Strage di Tucson. L’America, come si dice in questi casi, è sotto shock. Il colpevole è un pazzo, due volte ricoverato per disturbi mentali, che ha creduto di fare chissà che cosa. Il Presidente Obama e i democratici si sono riuniti per commemorare i morti e pregare che la deputata democratica Gabrielle Giffords, ferita gravemente, riesca a sopravvivere.

Ma non è di questo che voglio scrivere, oggi mentre scorrevo i vari articoli mi è venuto in mente che se i democratici, o la sinistra Usa, usassero toni e argomentazioni dei loro avversari dovrebbero accusare il Tea Party e Sarah Palin di essere i mandanti morali di questa strage. Non lo faranno certo, ma se invece fosse stato il contrario? Se un immigrato messicano irregolare avesse tentato di uccidere il deputato repubblicano, cosa sarebbe accaduto?

La risposta è prevedibile: si sarebbero scatenati con una ferocia tale da sfiorare, forse, l’apologia di reato. Avremmo letto editoriali ed interventi pieni di odio, razzismo, xenofobia e “soluzioni finali”. Si sarebbe rimarcato il carattere “delinquenziale” di certi individui e la follia di chi politicamente li tratta, o vorrebbe trattarli, come cittadini normali.

Invece? Niente, solo qualche smentita imbarazzata da parte del Tea Party, e qualche editoriale al vetriolo come quello di Paul Krugman che ci ricorda come se semini vento prima o poi raccogli tempesta. Giusto o sbagliato impostare così il discorso?

Certo è una forzatura dire che esiste un legame diretto tra le parole d’odio pronunciate dai rappresentanti di certa destra e il gesto di un pazzo squilibrato. Ma nessuno ha negato che a Tucson si respira un’aria pesante da quando lo scontro politico si è “acceso”. Nessuno nega che le argomentazioni della destra americana sono pesanti e spesso razziste, che spingono al “settarismo”, alla contrapposizione netta, al muro contro muro.
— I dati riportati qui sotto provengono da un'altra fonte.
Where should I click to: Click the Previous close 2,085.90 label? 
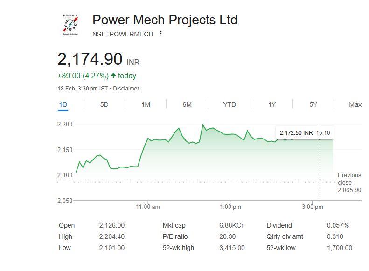point(349,182)
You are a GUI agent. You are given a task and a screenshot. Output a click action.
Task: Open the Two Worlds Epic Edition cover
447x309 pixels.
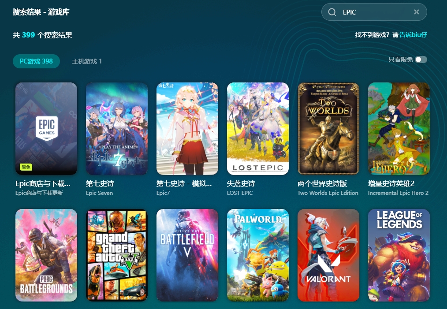coord(328,129)
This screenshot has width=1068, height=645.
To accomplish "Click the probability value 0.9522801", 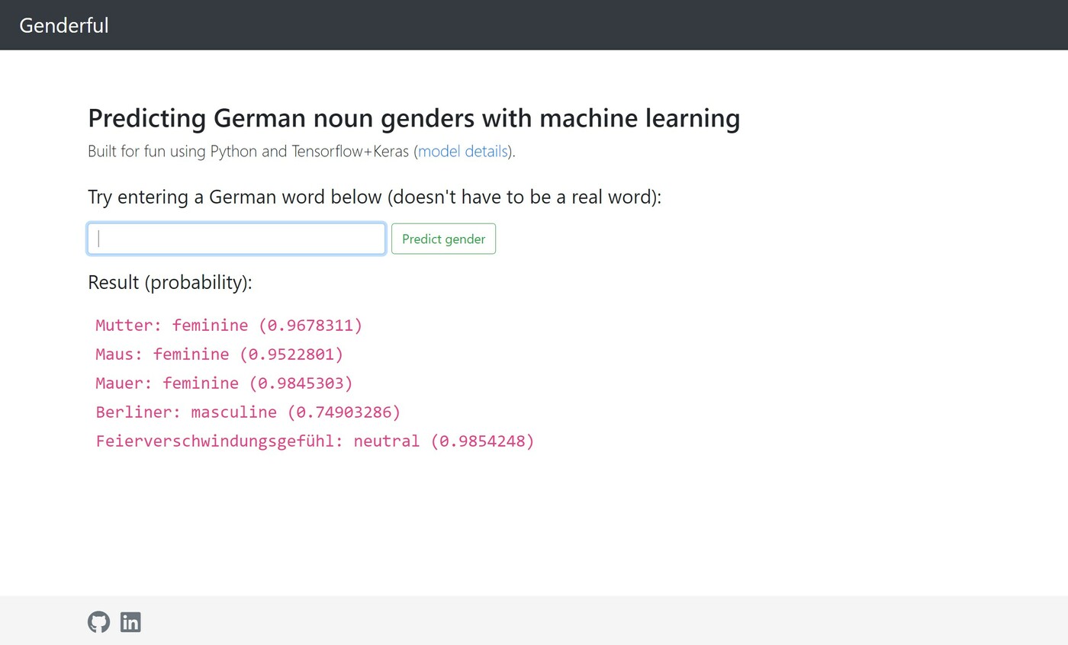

Eppure forse sarebbe il caso che le forze democratiche di quel Paese, ma il discorso vale anche qui, cominciassero a ripensare alle proprie posizioni. E’ possibile, infatti, tollerare ciò che è intollerante? Perchè io dovrei permettere a un Borghezio di istigare le persone all’odio razziale? Secondo voi se qualcuno pronunciasse un discorso a favore della mafia non verrebbe immediatamente condannato? E allora se qualcuno pronuncia un discorso a favore dei razzisti e dei violenti non dovrebbe subire la stessa sorte?

Io penso di si, ed è per questo che non ho timore di dire che si, anche secondo me, la retorica violenta e xenofoba di certa ultradestra americana si può considerare la mandante morale di questa strage.